The USERRA Notice poster was recently updated, making it more important than ever that employers display a current poster. The USERRA- Uniformed Services Employment and Reemployment Rights Act poster, ensures the rights of returning veterans and emergency workers.
Federal and state laws require each employer to prominently display a number of labor laws posters, including the USERRA notice. These federal and state labor law posters should be displayed in a conspicuous place. Popular locations are the employee break room, near the time clock, or in another “employees only” area where they will be noticed by every employee.
Most employers find the large, laminated federal and state labor law posters the most durable. There are six posters required for all employers, by federal law. These include:
USERRA – Uniformed Services Employment and Reemployment Rights Act
Equal Employment Opportunity is the Law
Federal Minimum Wage
Employee Polygraph Protection Act
Family and Medical Leave Act
OSHA-Job Safety & Health Protection
To save space, all six federal posters are conveniently available on a single large, laminated poster, called the Complete Poster.
In addition, each state mandates different labor laws posters. The state posting requirements vary greatly. The State of Hawaii mandates only one poster, called the Labor Law Poster, which includes information on Discrimination, Wage & Hour Laws, Unemployment Insurance Law, Disability Compensation Law, Dislocated Workers/Plant Closings, Occupational Safety & Health Laws, Military Leave and the Whistleblower Protection Law.
Several states require only three posters, including Tennessee, North Dakota and South Dakota. Pennsylvania and Rhode Island each require eight different posters, while the State of California requires a whopping 14 state labor law posters to be displayed.
It’s easy for busy employers to overlook the mandatory requirements for state and federal labor laws posters. Many employers don’t realize that depending upon state, they could be subject to fines up to $7,500 in not complying with federal or state posting requirements. The purpose of the posters is to advise employers and employees of their rights and obligations under the law. There is also contact information for employers and employees to report violations of labor law.
In North Dakota, posters that provide information about the state and federal labor and employment laws must be posted in the workplace. It is the employer’s responsibility to make sure the posters are in a visible spot within an area where the employees have access such as a work room, break room or mail room. Anywhere that the employees tend to visit or gather on a regular basis will work. In addition to posting this information it is also the responsibility of the employer to make sure the information they have on their posters is up-to-date since labor laws change frequently, sometimes even annually.

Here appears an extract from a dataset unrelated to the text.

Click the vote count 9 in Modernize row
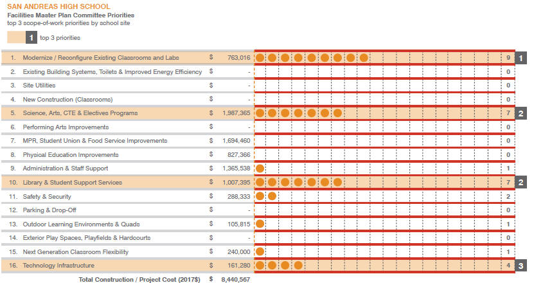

The North Dakota posters need to highlight both state and federal laws. North Dakota has relatively few state laws that need to be posted compared to other states, but they do include information about unemployment insurance, minimum wage and workers’ compensation. The federal laws that need to be posted are pretty much the same for each state. They include USERRA – Uniformed Services Employment and Reemployment Rights Act, Equal Employment Opportunity is the Law, Federal Minimum Wage, Employee Polygraph Protection Act, Family and Medical Leave Act and OSHA – Job Safety and Health Protection.
The information on the North Dakota posters is mostly meant to be beneficial for the employees because it gives them the information they need to know and understand their rights within the workplace. The laws often also outline the protocol for complaints should the employee feel the need to file against their employer (including which state or federal agency to contact in their situation). Employers can also benefit from this information, however. First of all, they can use the information to make sure they are doing what they need to do to uphold their employees’ rights. Secondly, they can use the posters as a quick reference in case they have a quick question about a specific law such as minimum wage or the Family and Medical Leave Act.